A trading signal can look confusing the first time you see one. But almost every signal is built from the same three numbers. Once you understand them, you can follow any signal with confidence.
The three numbers that matter
1. Entry
This is the price you open the trade at. A signal might say "Buy XAUUSD at 2400". That means you want to enter a buy trade when gold is around 2,400.
2. Stop loss (SL)
This is your safety net. If the trade goes the wrong way, the stop loss automatically closes it at a set price so your loss is limited. Never trade without one. A buy trade's stop loss sits *below* the entry; a sell trade's stop loss sits *above* it.
3. Take profit (TP)
This is where you lock in your winnings.
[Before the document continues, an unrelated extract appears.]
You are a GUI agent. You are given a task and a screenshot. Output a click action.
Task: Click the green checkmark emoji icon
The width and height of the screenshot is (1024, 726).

Many signals include more than one — TP1, TP2, TP3 — so you can bank profit in stages as the trade moves in your favour.
A worked example
Say you receive this signal:
- XAUUSD — BUY
- Entry: 2400
- Stop loss: 2388
- TP1: 2412 · TP2: 2425 · TP3: 2440
Here is how to read it: you buy gold at 2,400. If it drops to 2,388 you are stopped out for a small, controlled loss. If it rises, you take profit in stages at 2,412, then 2,425, then 2,440.
What are "pips" on gold?
On gold, a 1 dollar move usually equals 10 pips. So a move from 2,400 to 2,410 is about 100 pips. Signals often report results in pips so you can compare trades fairly.
The golden rule: manage your risk
A signal tells you *what* to trade. How much to risk is up to you. A common approach is to risk only 1–2% of your account on any single trade. That way a losing streak can never wipe you out.